Belediyenin yasaların kendilerine verdiği kontrol yetkisini kullanıp eski eserin ilk halinin bozulmasını önlemek yerine 1999 yılında da şimdiki olduğu gibi otel sahiplerinin yanında yer aldığı ve eski eserin bozulmasına neden oldukları anlaşılmaktadır.
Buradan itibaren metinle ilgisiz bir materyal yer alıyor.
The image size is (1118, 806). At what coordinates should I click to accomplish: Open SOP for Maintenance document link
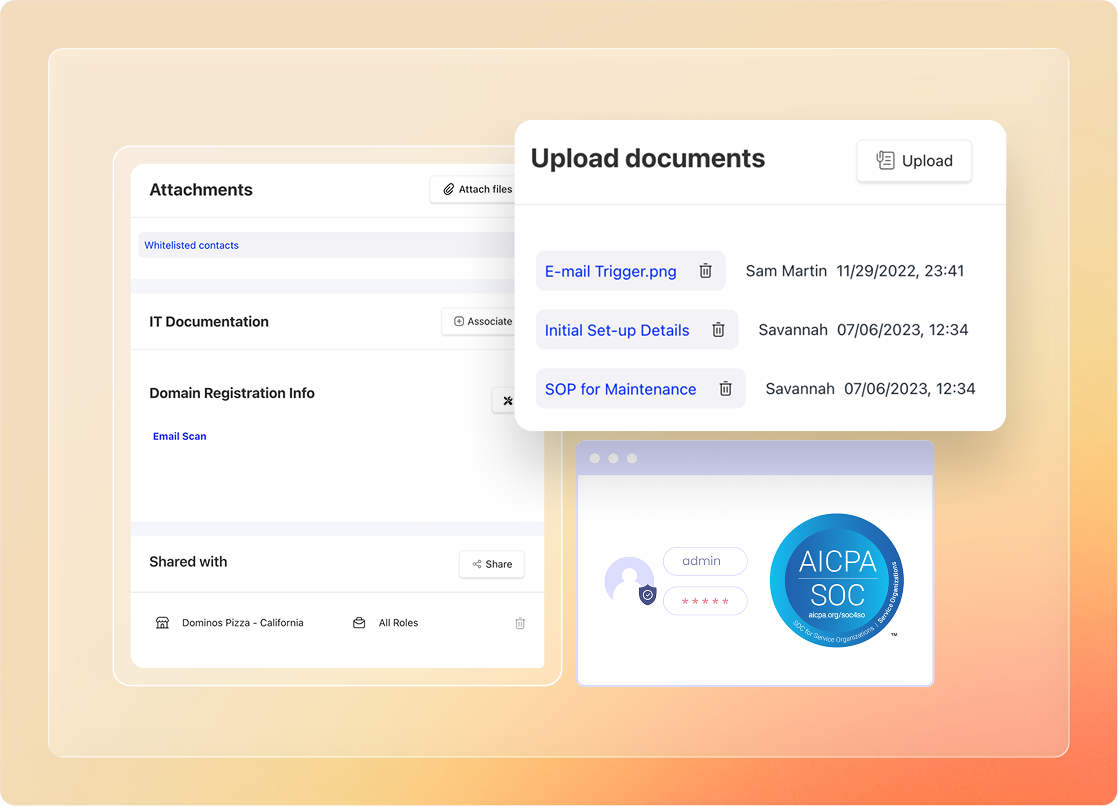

Bu raporu imzalayan ve KUDEB yazışma trafiği içerisinde olan İmar Müdürü, Belediye Başkan yardımcısı ve Başkanının eserin bozulmasında sorumlu oldukları ve görevi kötüye kullandıkları anlaşılmaktadır.
Splendid Palas’ın projelerindeki Kuzey-Güney-Doğu-Batı cephe görünüşleri ile güncel son hal resimleri kıyas yapılarak yaptığımız yukarıdaki tespit edilen inşaii faaliyetler için Adalar Belediyesi’nden / KUDEB’den alınan ruhsat yok ise (alınması çok mümkün değildir) yaptığımız tespitlerimizin zamanında ilçe belediyesince de yapılmış belediyenin mıntıka mühendislerince kontrolleri sonucunda ile Yapı Tatil Tutanakları tutulmuş, encümen para cezaları, meclis yıkım kararları ve nihayetinde savcılığa suç duyuruları dosyasına işli olmalıdır.
Ayrıca Splendid Palas’ın projelerine göre sonradan yapıldığı belli olan bu değişiklilerin yapılmasında proje müellifinin onayının olup olmadığı da ancak Adalar Belediyesi’ndeki ve Kuruldaki dosyalarının incelenmesinde ortaya çıkabilecektir. Dosyasındaki İdare ile Kurul ile olan yazışmalar konuyu açıklığa kavuşturacaktır.
Tarihi eserin arka cephesi sayılan Güney Cephesinde ağaç gövde çaplarına bakılırsa en az 35-40 yıllık çam ağaçların olduğu gözükmekte olup daha sonra bu ağaçların kesilip yerine havuz yapıldığı anlaşılmaktadır.
Dosyasında havuz projesinin olup olmadığına var ise ağaç revizyon projesinin ek yapılıp yapılmadığına, ek yapıldı ise niye ağaçların korunacağı şekilde uygulama yapılmadığına bu husus ile tutulan tutanakların olup olmadığına bakılmalı, büyük ihtimal ile resimlerden anlaşıldığı gibi ağaç revizyon projesine uyulmadığı ve ağaçların kesilip havuzun yapıldığı ortaya çıkacağı muhakkaktır.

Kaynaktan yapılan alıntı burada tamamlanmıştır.